No doubt about it, if we were to live somewhere in the south, it would be here in Asheville. This beautiful little town completely blows away any pre-conceptions about good ole dixieland. It has thriving alternative subcultures, a great natural foods co-op, three (that’s 3) left-leaning alternative newspapers, and the list of progressive organizations is twice as long as the one in the Portland Alliance. It has its faults also –it’s pretty white and there is a bit of a new age, yuppie tourist, self-concious hipness about it, but that exists in Portland also.
The train trip through the Rocky Mountains was totally gorgeous, as one might expect. The entire journey was fairly uneventful except for a few interesting encounters with fellow passengers. After two miserable nights in coach class, we were ready for a break. We arrived in Chicago just in time to get soaked by a doozy of a midwest thunderstorm. Ducking into a local BigBucks Coffee, I was served a latte with almost no coffee in it. The restroom seemed to be permanently occupied, so we headed back to the station and waited for our connecting train to New York, which turned out to be 90 minutes late. Turns out a heater element in the sleeping car was on the fritz, and they didn’t have a replacement.
So, about 9pm, we were on our way to another shitty night on the train. Despite the fact that it is an overnight run, our train, the Lakeshore Limited, didn’t even have leg rests which raised all the way up, forcing us to sleep in a very awkward upright position. I still don’t have all of the kinks worked out of my neck.

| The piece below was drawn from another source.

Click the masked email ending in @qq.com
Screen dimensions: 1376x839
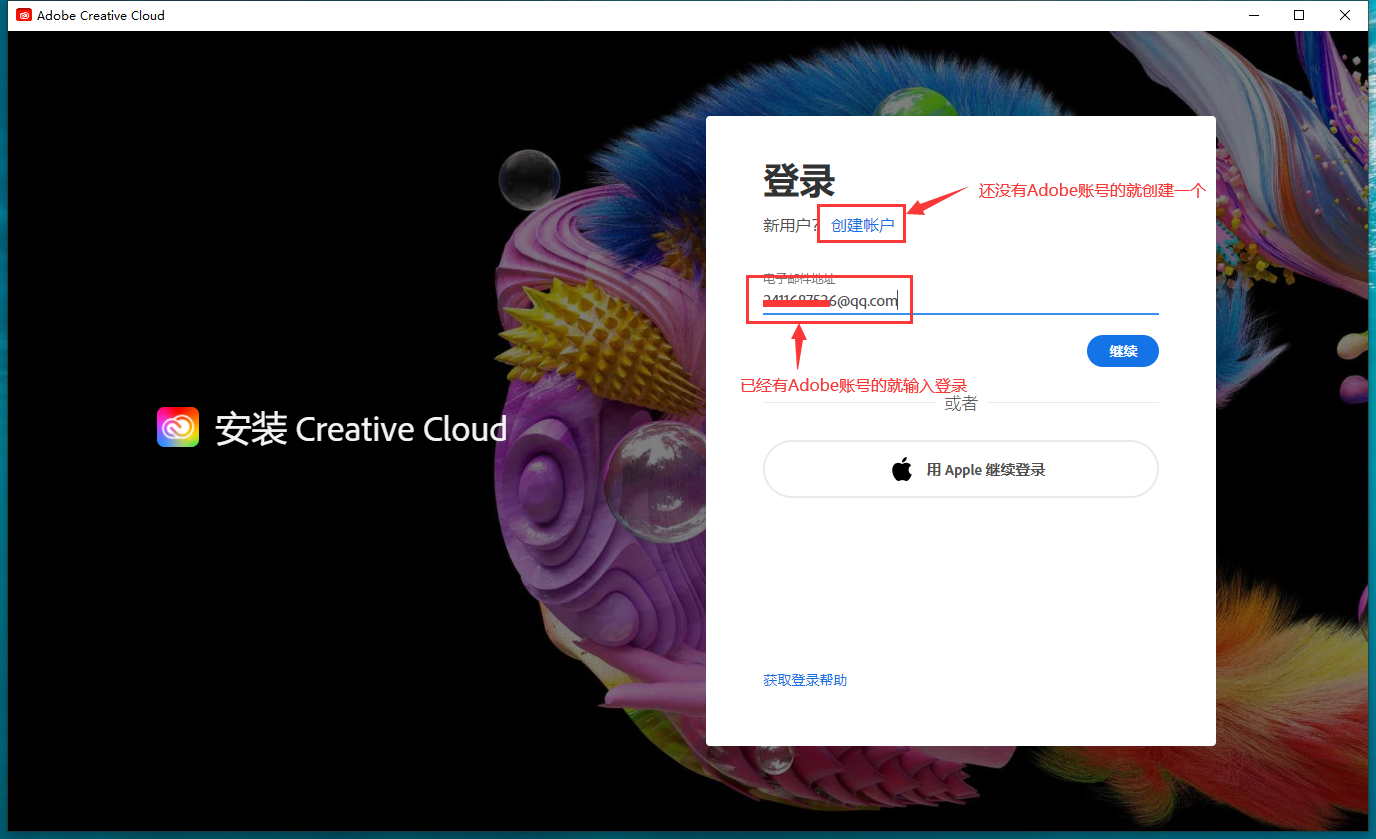(830, 300)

Of course, Amtrak has been starved for years by the Federal Government, so it is no wonder that it’s equipment is outdated and falling apart. With further cuts on the horizon, the U.S. is likely to be without a rail system at all, just at the time we really need one.
We arrived at Rochester, NY on Thursday morning, and picked up our rental car. We headed south in the direction of Bethlehem, Pennsylvania. We had lunch in Elmira, which is a nice little town in southern New York. It was the home of Mark Twain and his wife in their latter years. In more recent times it is famous as the city with a Green Party mayor who defied the courts by marrying gay couples.

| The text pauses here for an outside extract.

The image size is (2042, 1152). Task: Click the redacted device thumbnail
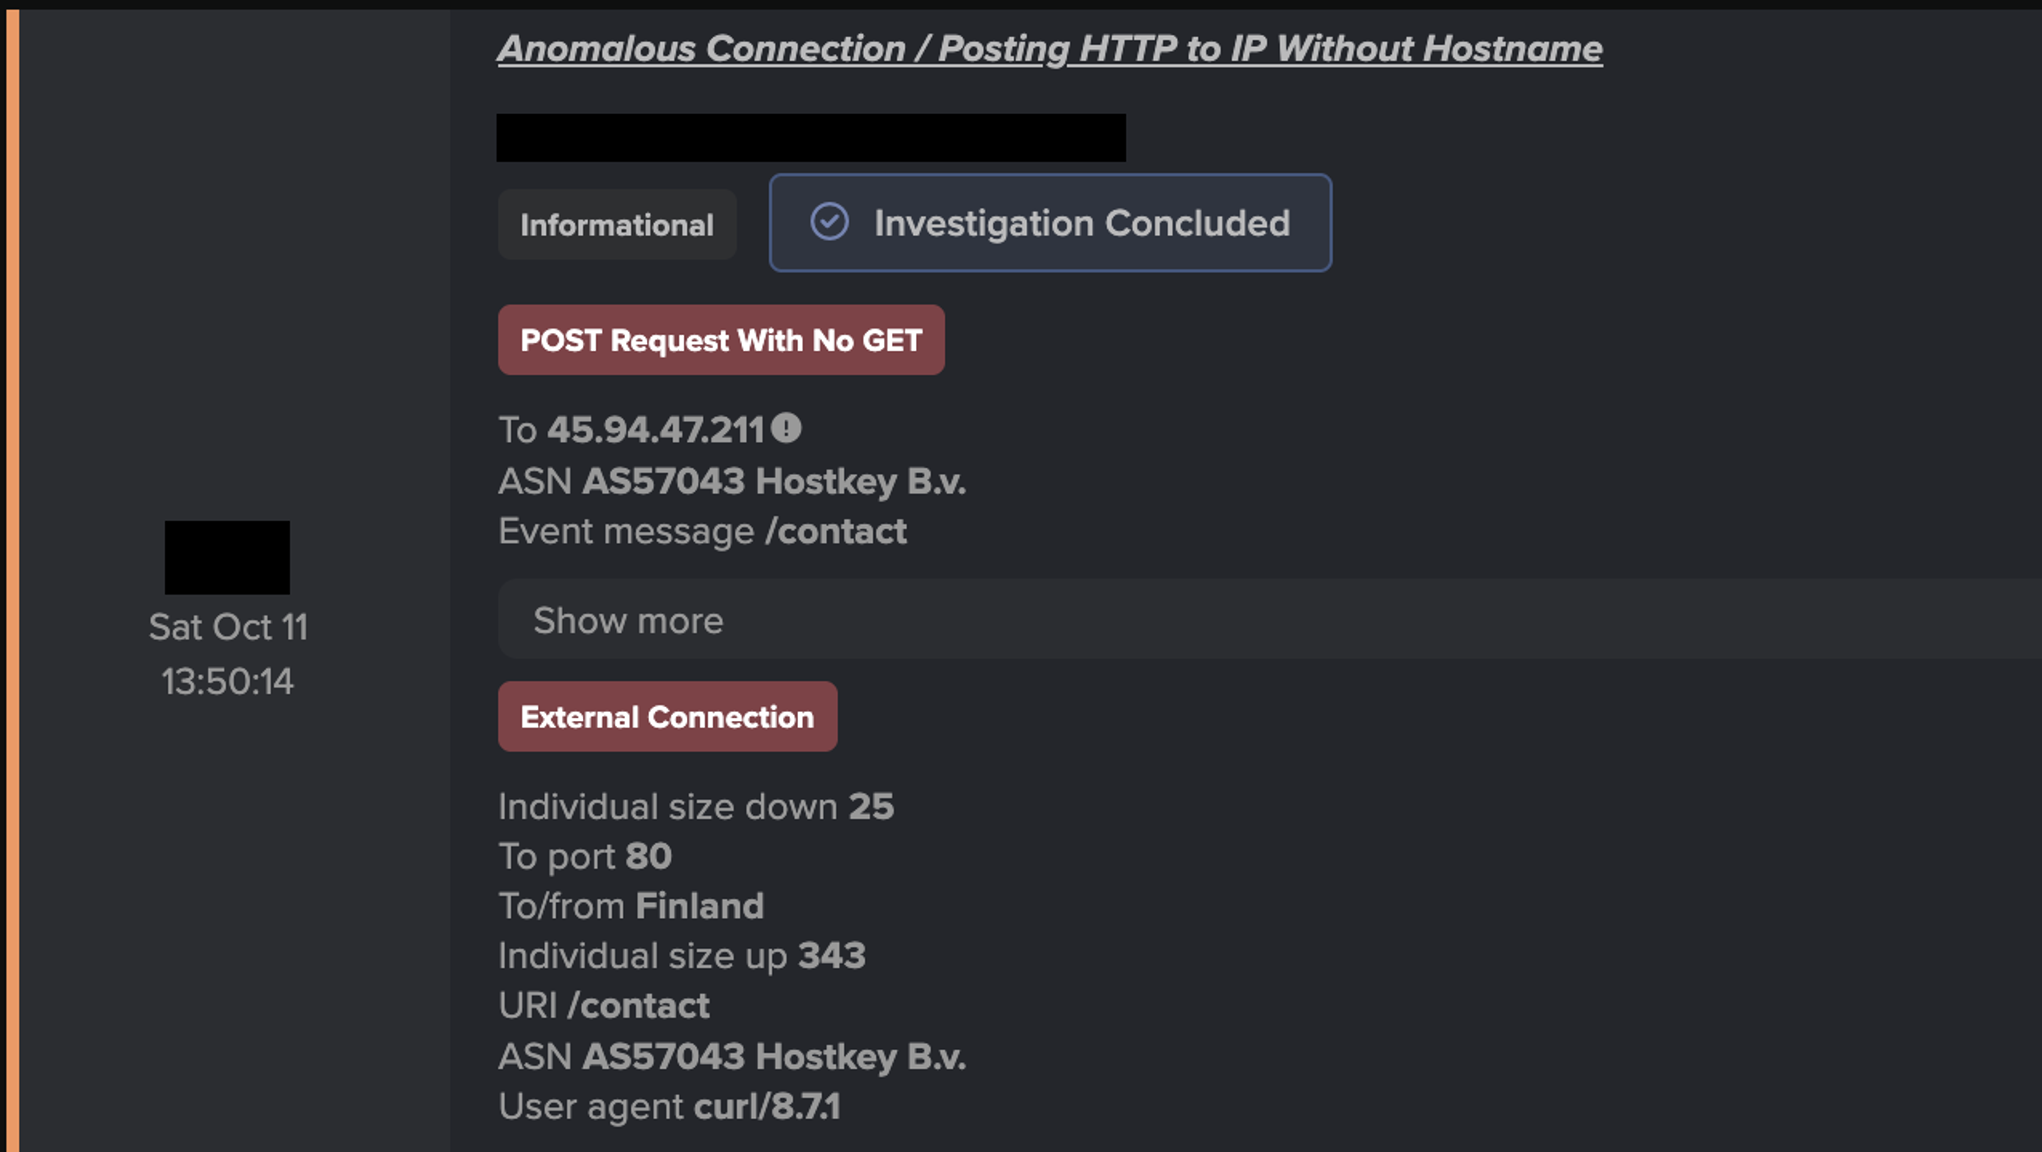(227, 557)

Onward through Pennsylvania, we followed the Susquehana River, ending up spending the night in a truckers’ motel in Tunkhannock. Not the nice comfie beds we were hoping for. Not even a deadbolt of the door, which had obviously been kicked in at one time. It was cheap though.
We arrived in Bethlehem mid-morning. A very picturesque old town, settled by the Moravians in the 1740’s. The Moravian’s are one of the subjects of our research, and they have a good museum and bookstore. Many of the original buildings are intact and still in use by the modern Moravians.

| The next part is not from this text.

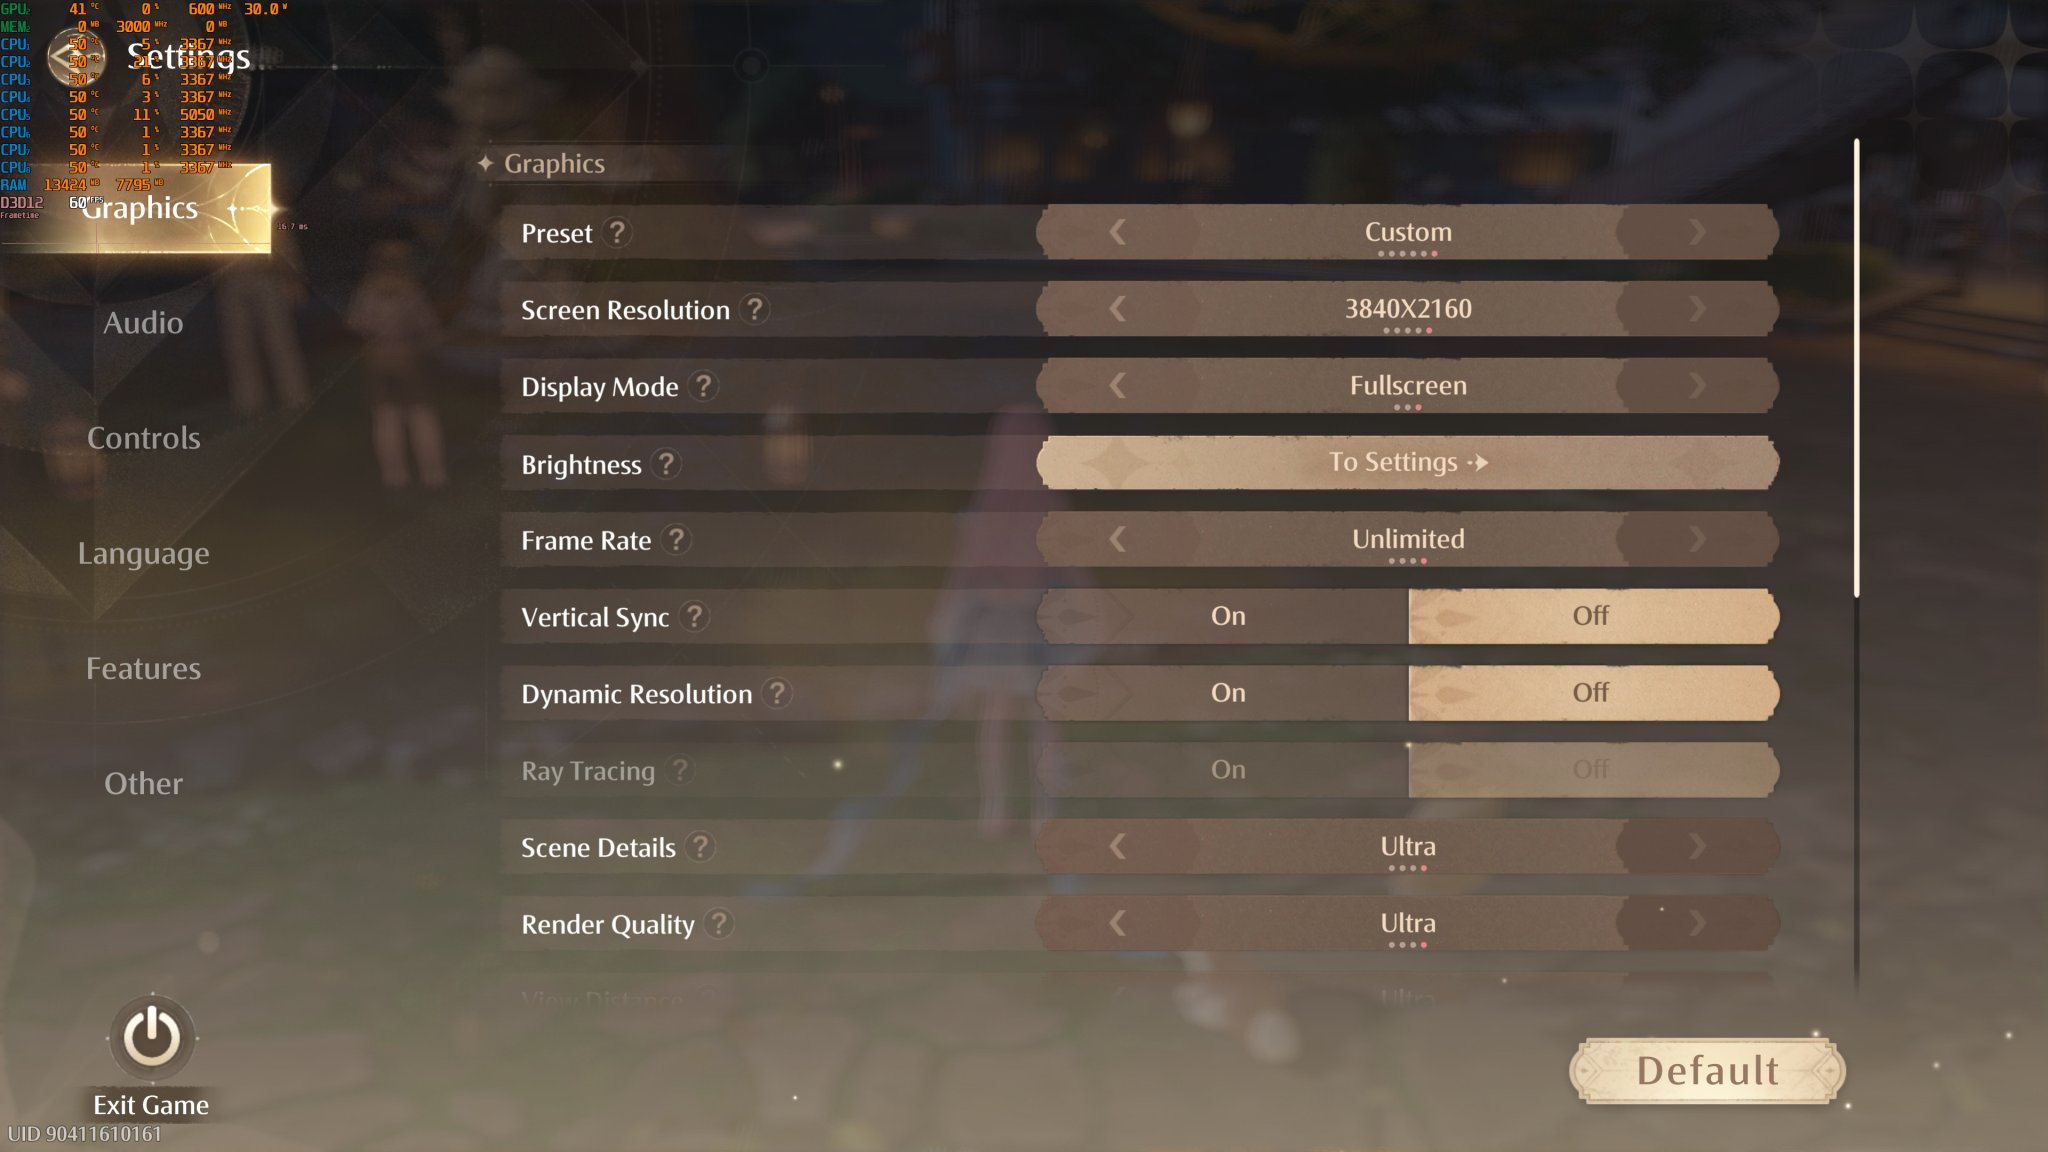Click the Language sidebar icon
The image size is (2048, 1152).
pos(143,553)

At the time of the settlement of Bethlehem, the Moravians (or Unitas Fratum — Unity of the Brethren) lived in a communal structure which had an extraordinary degree of freedom and responsibility for women, and a very open attitude toward the world at large. The commune had a democratic structure, and was extremely successful, with a large number of enterprises. They also believed in universal education, and produced highly regarded works of music and art.
We missed most of the major rain, but the rivers between PA and VA were clearly flooding. Running muddy, roiling, over their banks.
We spent the night in Harrisonburg, VA, which seemed surprisingly liberal. There is a Mennonite University there. On to Waynesboro and the Blue Ridge Parkway. A beautiful drive with gorgeous views down both sides. The leaves are not out yet here, so the deciduous trees are still a bit stark. After driving about 70 miles in a major wind storm, we left the parkway near Natural Bridge, VA. Somewhere along the way we emerged from under the cloud cover, and it has been sunny since. Today the winds have calmed down, and it is really beautiful here.
Here we are in Marilyn Johnston’s favorite bookstore, Malaprops. The sun is flowing in through the window and the trees are just showing new leaf. Tiny bright green bits at the tips of their most delicate branches. The store has has an excellent display of local poets. Numerous chapbooks and some really fine work. There seems to be a trend toward CD/chapbook combo. Some are just CD. That makes it difficult to decide if you want to get it unless you know the person’s work and the reader might not be so good at oral presentation. The combo is better.